Source extract.
• • • • • • •

On 06/28/2011 02:43 AM, Victor Hooi wrote:
Shawn,
Thanks for the quick reply =).
If we go with the third approach, what advantages are there to
persisting the models in MongoDB (or something similar like Redid.or
Cassandra), as opposed to a traditional RDBMS? (I just want to get a
good handle on the issues).
The schema-less nature will give you the ability to "just work."
Furthermore, is there a particular reason you picked MongoDB over the
other NoSQL solutions?
No. I heard about it on FLOSS Weekly, checked out, and I love it. Also,
pymongo is great and I'm a Python guy. I've read some comparisons among
the other "NoSQL" databases and some are better for some uses but
MongoDB is great for me.
Also, in terms of actually persisting the temporary models to MongoDB,
I can just use PyMongo and store the dicts themselves - and just user
a nested dict to represent all the model instances from a given import
file. Any issues with that approach?

• • • • • • •

Data.
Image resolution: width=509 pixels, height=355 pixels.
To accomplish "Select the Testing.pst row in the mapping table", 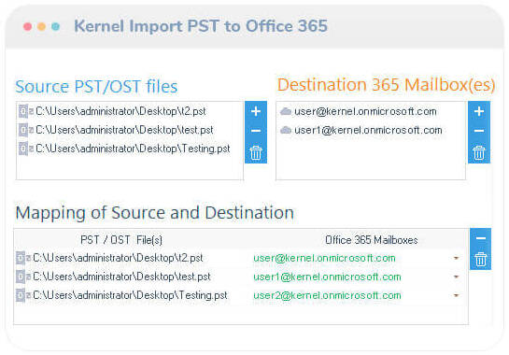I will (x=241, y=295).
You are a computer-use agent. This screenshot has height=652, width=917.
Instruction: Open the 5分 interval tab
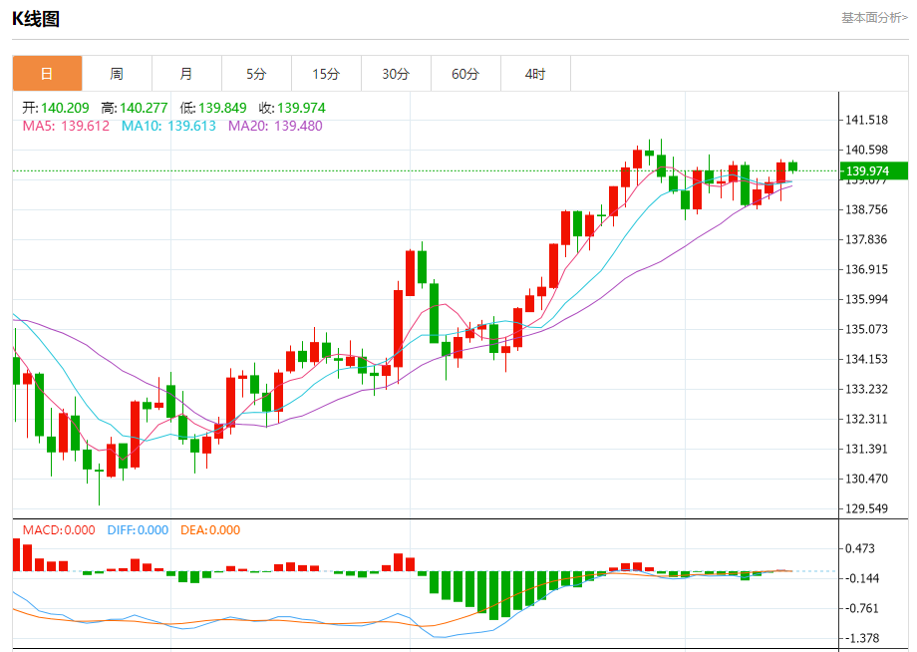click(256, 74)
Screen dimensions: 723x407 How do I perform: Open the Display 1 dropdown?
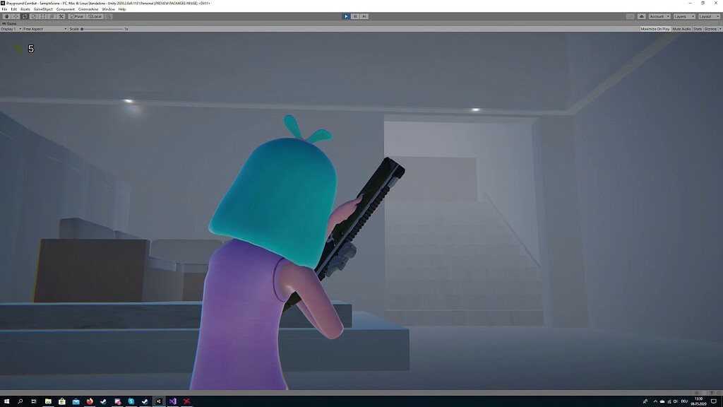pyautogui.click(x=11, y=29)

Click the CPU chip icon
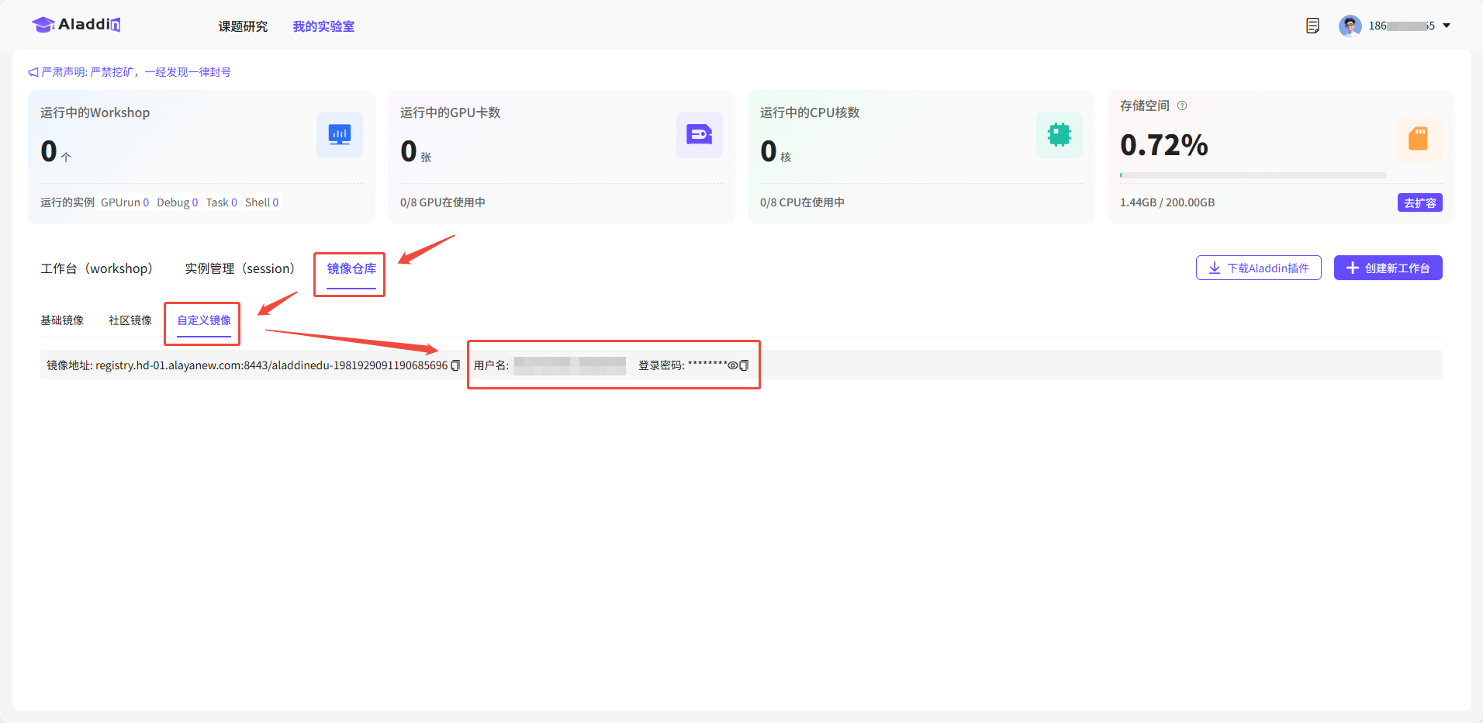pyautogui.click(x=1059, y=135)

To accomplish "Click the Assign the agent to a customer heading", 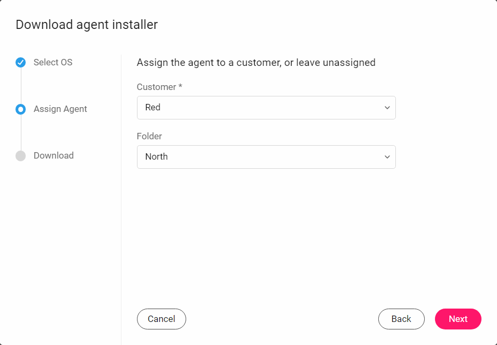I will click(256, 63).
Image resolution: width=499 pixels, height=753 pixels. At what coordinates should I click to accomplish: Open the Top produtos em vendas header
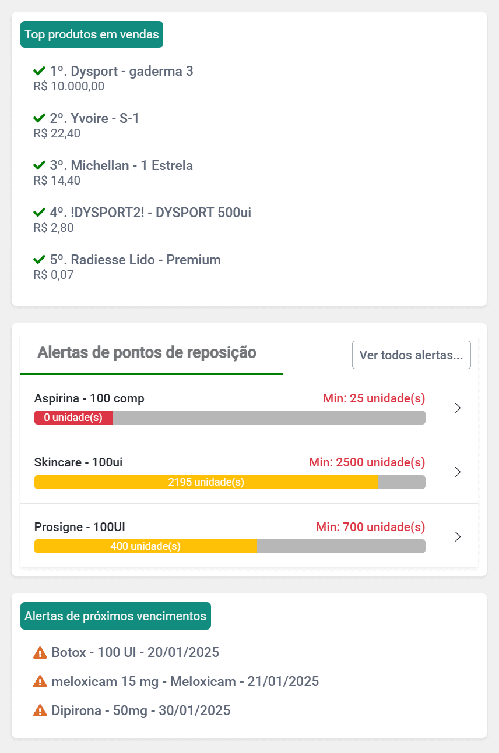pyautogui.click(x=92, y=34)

• • • • • • •

Tasks and exercises.
1. Rewrite the paragraph of the MongoDB email that begins "No. I heard about it on FLOSS Weekly" more briefly, keeping its main facts.
2. Pick up the MongoDB email after its last sentence and write what comes next.

Responses to the tasks.
1. No particular reason. I learned about it on FLOSS Weekly, tried it, and love it. I'm a Python guy, and pymongo is great. Some other NoSQL databases suit certain uses better, but MongoDB works well for me.

2.
No issues that I can see. If you're using pymongo then you can just
treat everything as a Python dictionary and MongoDB will consume it no
problem (assuming you stick to certain data types).
Thanks for the tip about using asynchronous processing for the import
file - I didn't think the file would be that big/complex to process,
but I suppose it's probably the better approach to do it all
asynchronously, instead of just hoping it won't grow larger I the
future. In this case, I suppose I can just use Ajax on the page itself
to check on the status of the queue?
Sure, although Comet would be better for this use-case. You could also
just e-mail the user from the background process after it's done with a
link to the URL for the next step. AJAX is easier than Comet (no service
to install or set up), and it probably wouldn't generate enough extra
bandwidth to really bother you.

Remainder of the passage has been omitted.